Like most Edens, this one came with serpents. One counterculture snake in the garden was the belief that a shortcut to enlightenment could be found through drugs like LSD or the practice of radical individualism. And once this belief took seed in the fertile intellectual soil of the Northern California, an even greater outgrowth emerged. This garden is more commonly known as Silicon Valley.

Its trees have produced remarkable fruit—whether nourishing or toxic depends on one’s own orientation. It’s become a new American pastime to ponder the Silicon Valley mindset. Like many communities, it’s not monolithic—nor do its principals and evangelists espouse a singular ideology. This is in keeping with a culture that lionizes disruptors. But there are some through lines.

Questions>
1. Retype the Silicon Valley passage between "Like most Edens, this" and "as Silicon Valley.", inclusive.
2. Continue the Silicon Valley passage from the point where it stops.
The entries that come next are separate material and are not part of the Silicon Valley passage.

Data provided>
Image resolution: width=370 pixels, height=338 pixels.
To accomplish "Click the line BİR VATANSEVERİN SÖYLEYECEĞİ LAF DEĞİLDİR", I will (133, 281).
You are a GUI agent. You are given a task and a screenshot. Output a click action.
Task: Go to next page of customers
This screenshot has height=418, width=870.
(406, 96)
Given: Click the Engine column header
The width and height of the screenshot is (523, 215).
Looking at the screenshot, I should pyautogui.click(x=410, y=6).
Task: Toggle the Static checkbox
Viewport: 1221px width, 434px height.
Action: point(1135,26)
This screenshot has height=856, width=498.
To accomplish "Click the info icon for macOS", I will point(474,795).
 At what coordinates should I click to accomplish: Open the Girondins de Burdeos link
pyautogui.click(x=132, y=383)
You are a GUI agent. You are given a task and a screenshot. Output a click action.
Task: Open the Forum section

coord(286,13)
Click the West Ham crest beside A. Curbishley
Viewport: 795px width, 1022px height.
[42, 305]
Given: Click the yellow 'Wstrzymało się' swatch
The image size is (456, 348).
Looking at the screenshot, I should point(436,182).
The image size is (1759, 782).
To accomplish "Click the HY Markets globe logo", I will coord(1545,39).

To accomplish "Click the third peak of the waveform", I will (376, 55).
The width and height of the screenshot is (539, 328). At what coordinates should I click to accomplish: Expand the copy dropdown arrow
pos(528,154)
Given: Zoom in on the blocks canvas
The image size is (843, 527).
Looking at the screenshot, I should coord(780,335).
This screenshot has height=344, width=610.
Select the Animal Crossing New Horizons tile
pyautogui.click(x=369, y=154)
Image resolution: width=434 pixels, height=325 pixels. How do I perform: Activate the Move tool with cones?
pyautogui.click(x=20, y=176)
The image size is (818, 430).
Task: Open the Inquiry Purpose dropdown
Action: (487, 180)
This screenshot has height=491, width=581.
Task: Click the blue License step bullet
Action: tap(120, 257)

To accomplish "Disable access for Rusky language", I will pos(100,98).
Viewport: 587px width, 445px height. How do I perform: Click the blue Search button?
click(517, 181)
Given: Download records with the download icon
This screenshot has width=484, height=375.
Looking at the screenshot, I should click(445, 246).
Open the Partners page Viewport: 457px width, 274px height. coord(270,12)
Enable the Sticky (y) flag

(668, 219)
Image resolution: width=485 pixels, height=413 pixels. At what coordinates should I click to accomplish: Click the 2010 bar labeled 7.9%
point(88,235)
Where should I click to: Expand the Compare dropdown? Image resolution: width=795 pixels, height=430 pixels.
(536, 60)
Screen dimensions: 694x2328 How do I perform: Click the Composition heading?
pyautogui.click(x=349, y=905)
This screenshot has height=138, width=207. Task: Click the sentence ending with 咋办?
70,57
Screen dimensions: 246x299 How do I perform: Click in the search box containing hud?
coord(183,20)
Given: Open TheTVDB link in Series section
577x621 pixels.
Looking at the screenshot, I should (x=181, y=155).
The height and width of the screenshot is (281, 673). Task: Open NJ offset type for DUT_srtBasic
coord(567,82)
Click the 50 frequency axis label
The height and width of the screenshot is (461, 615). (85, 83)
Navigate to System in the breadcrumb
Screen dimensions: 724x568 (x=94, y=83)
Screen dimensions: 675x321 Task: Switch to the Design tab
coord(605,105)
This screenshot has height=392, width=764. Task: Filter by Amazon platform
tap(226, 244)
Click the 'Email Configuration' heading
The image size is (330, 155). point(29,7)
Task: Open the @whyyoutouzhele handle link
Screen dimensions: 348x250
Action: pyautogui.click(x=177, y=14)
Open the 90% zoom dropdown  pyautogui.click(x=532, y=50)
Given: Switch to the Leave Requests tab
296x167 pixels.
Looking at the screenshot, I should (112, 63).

Answers for the tasks>
1.
Like most Edens, this one came with serpents. One counterculture snake in the garden was the belief that a shortcut to enlightenment could be found through drugs like LSD or the practice of radical individualism. And once this belief took seed in the fertile intellectual soil of the Northern California, an even greater outgrowth emerged. This garden is more commonly known as Silicon Valley.

2.
One of the more significant thinkers among the SV intellectual elite is John Perry Barlow, who, as a former lyricist for the Grateful Dead, has deep roots in the counterculture. Barlow correctly anticipated that the emerging cyberculture (a phrase he helped coin) would test legal and social conventions. He also co-founded the Electronic Frontier Foundation (EFF) in 1990, and issued the much-ballyhooed Declaration of the Independence of Cyberspace in 1996.

I’ve long been interested in Barlow. I’m not a fan of Bob Weir (the Dead co-leader for whom he wrote lyrics), and our views on intellectual property are divergent. Still, JPB is a compelling figure—as a young Republican, he helped send Dick Cheney to Congress, and has done more to foment the technolibertarian worldview than any other individual you’d care to name.

In the middle of the last decade, Barlow’s long-held libertarian views evolved. He seemed to intuit that the information structures promising liberation could also be used for greater control. How’s that for a feedback loop? I certainly admire his intellectual flexibility, even as I bristle at many of his notions of  intellectual property and digital culture. Still, if a guy can go from Dick Cheney to Democrat, that says something… what exactly, I’m not sure.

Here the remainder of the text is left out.